Wagoner, who is also chairman of GM, did not offer more details other than to say the troubled automaker needs to cut capacity by the end of 2008. GM, which has lost $1.1 billion in the first quarter, is facing its worst financial crisis in more than a decade.

The 25,000 jobs represent about 17 percent of GM's U.S. work force, which includes 111,000 unionized employees and another 39,000 salaried staff.
In all fairness, GM itself bears a lot of the responsibility for the automaker's poor performance -- certainly more than the Bush economic policies.
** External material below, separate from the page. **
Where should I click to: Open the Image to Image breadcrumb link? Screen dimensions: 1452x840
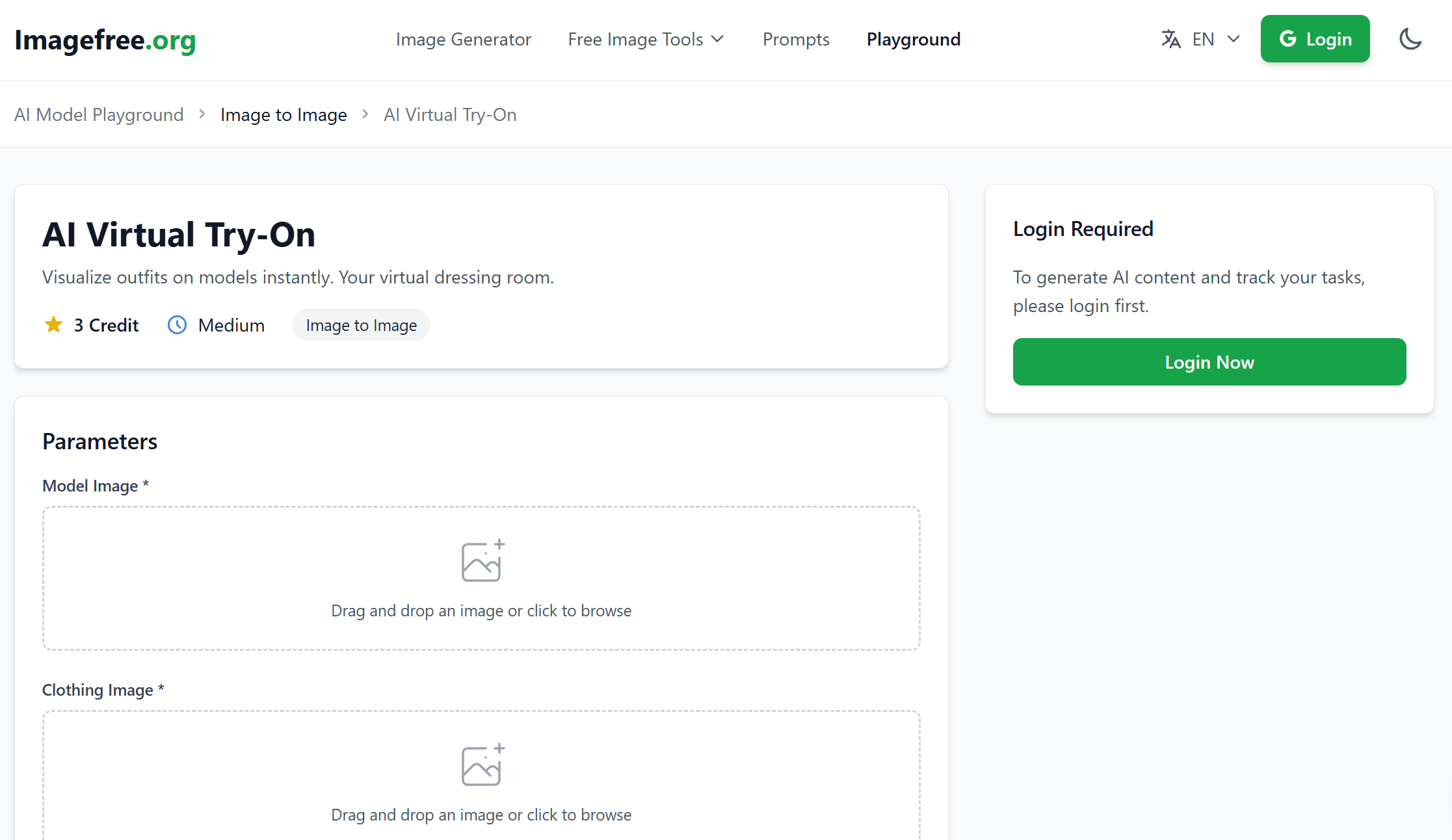coord(284,114)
The CNN article quoted this GM critic:
"As things currently stand, GM has too many brands, workers, managers, capacity and bureaucracy," said Peter Morici, a business professor at the University of Maryland and a critic of GM's management who says the cuts announced Tuesday were too little and too late.

"Offered the challenge to rescue GM from the dust heap of history, occupied by other formerly mighty icons like Bethlehem Steel, AT&T and Packard, Wagoner demonstrated he will not be making any history worth remembering," [Morici] said in an e-mail.
On the other hand, the Bush crew hasn't done much to help the competitive position of U.S. automakers. By pushing for drilling in ANWAR and opposing a rise in gas-mileage standards, the Bushies have encouraged GM's status quo, anti-hybrid-car thinking.

At the rate U.S. automakers are bleeding, the letters UAW will eventually stand for Used-to-be Auto Workers.